What is needed: Transcribe exactly the span of lines that begins the records and ends with the line holding "is (611, 434).", both boundary lines included.

BEGIN Source records

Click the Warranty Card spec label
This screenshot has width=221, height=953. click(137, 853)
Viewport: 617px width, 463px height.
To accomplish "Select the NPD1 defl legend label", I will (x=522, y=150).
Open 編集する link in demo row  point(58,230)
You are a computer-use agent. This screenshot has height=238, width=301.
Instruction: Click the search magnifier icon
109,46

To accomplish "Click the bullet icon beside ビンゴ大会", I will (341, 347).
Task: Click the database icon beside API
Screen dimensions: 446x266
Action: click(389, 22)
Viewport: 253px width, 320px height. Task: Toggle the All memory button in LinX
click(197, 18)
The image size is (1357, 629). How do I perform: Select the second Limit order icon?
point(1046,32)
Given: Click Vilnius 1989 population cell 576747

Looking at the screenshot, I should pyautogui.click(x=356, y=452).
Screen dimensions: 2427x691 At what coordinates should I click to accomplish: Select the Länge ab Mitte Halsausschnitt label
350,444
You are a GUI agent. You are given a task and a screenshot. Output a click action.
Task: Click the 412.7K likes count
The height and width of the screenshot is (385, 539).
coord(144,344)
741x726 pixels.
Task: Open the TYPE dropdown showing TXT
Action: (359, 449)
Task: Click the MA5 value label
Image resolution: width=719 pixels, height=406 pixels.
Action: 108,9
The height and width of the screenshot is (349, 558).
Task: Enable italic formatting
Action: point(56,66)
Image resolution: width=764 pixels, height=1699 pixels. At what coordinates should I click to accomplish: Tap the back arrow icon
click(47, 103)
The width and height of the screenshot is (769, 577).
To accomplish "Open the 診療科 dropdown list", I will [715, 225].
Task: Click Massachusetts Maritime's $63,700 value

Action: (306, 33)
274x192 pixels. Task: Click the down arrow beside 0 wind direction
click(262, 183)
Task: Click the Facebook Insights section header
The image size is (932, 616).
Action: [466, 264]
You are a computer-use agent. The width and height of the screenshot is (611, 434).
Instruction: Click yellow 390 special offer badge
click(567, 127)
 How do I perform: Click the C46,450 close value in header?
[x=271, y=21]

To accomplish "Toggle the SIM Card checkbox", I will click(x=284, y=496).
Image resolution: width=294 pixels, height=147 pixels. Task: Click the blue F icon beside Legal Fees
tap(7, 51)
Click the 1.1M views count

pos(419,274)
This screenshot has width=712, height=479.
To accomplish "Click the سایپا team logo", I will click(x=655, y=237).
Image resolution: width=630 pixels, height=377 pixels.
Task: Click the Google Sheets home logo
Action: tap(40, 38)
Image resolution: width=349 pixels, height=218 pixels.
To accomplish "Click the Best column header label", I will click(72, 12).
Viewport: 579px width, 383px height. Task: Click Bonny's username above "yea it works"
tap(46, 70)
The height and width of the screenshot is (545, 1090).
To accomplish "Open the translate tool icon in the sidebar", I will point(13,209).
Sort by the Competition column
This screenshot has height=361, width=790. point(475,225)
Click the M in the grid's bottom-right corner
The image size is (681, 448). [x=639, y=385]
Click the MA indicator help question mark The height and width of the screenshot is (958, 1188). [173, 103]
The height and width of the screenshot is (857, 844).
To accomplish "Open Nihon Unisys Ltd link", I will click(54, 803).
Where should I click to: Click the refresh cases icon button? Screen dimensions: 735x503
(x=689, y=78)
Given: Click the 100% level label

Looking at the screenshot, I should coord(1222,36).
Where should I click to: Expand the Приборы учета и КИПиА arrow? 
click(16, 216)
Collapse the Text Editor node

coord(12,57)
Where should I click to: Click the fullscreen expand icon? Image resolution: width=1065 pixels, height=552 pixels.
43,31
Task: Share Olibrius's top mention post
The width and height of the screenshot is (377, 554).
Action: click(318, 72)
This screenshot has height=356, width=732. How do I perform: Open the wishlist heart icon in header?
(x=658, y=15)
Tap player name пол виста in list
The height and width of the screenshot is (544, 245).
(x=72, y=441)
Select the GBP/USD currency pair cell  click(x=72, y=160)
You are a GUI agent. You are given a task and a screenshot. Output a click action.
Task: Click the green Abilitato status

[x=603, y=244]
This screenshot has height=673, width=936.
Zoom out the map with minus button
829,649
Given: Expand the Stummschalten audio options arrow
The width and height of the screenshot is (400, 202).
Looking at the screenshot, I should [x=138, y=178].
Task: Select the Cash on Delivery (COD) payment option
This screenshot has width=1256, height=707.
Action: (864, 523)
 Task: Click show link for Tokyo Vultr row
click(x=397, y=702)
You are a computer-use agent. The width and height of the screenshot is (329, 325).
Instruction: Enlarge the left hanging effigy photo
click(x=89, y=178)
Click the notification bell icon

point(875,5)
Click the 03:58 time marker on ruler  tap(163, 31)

END Source records

Written reply:
Click the Warranty Card spec label
This screenshot has width=221, height=953. click(137, 853)
Viewport: 617px width, 463px height.
To accomplish "Select the NPD1 defl legend label", I will (x=522, y=150).
Open 編集する link in demo row  point(58,230)
You are a computer-use agent. This screenshot has height=238, width=301.
Instruction: Click the search magnifier icon
109,46

To accomplish "Click the bullet icon beside ビンゴ大会", I will (341, 347).
Task: Click the database icon beside API
Screen dimensions: 446x266
Action: click(389, 22)
Viewport: 253px width, 320px height. Task: Toggle the All memory button in LinX
click(197, 18)
The image size is (1357, 629). How do I perform: Select the second Limit order icon?
point(1046,32)
Given: Click Vilnius 1989 population cell 576747

Looking at the screenshot, I should pyautogui.click(x=356, y=452).
Screen dimensions: 2427x691 At what coordinates should I click to accomplish: Select the Länge ab Mitte Halsausschnitt label
350,444
You are a GUI agent. You are given a task and a screenshot. Output a click action.
Task: Click the 412.7K likes count
The height and width of the screenshot is (385, 539).
coord(144,344)
741x726 pixels.
Task: Open the TYPE dropdown showing TXT
Action: (359, 449)
Task: Click the MA5 value label
Image resolution: width=719 pixels, height=406 pixels.
Action: 108,9
The height and width of the screenshot is (349, 558).
Task: Enable italic formatting
Action: point(56,66)
Image resolution: width=764 pixels, height=1699 pixels. At what coordinates should I click to accomplish: Tap the back arrow icon
click(47, 103)
The width and height of the screenshot is (769, 577).
To accomplish "Open the 診療科 dropdown list", I will [715, 225].
Task: Click Massachusetts Maritime's $63,700 value

Action: (306, 33)
274x192 pixels. Task: Click the down arrow beside 0 wind direction
click(262, 183)
Task: Click the Facebook Insights section header
The image size is (932, 616).
Action: [466, 264]
You are a computer-use agent. The width and height of the screenshot is (611, 434).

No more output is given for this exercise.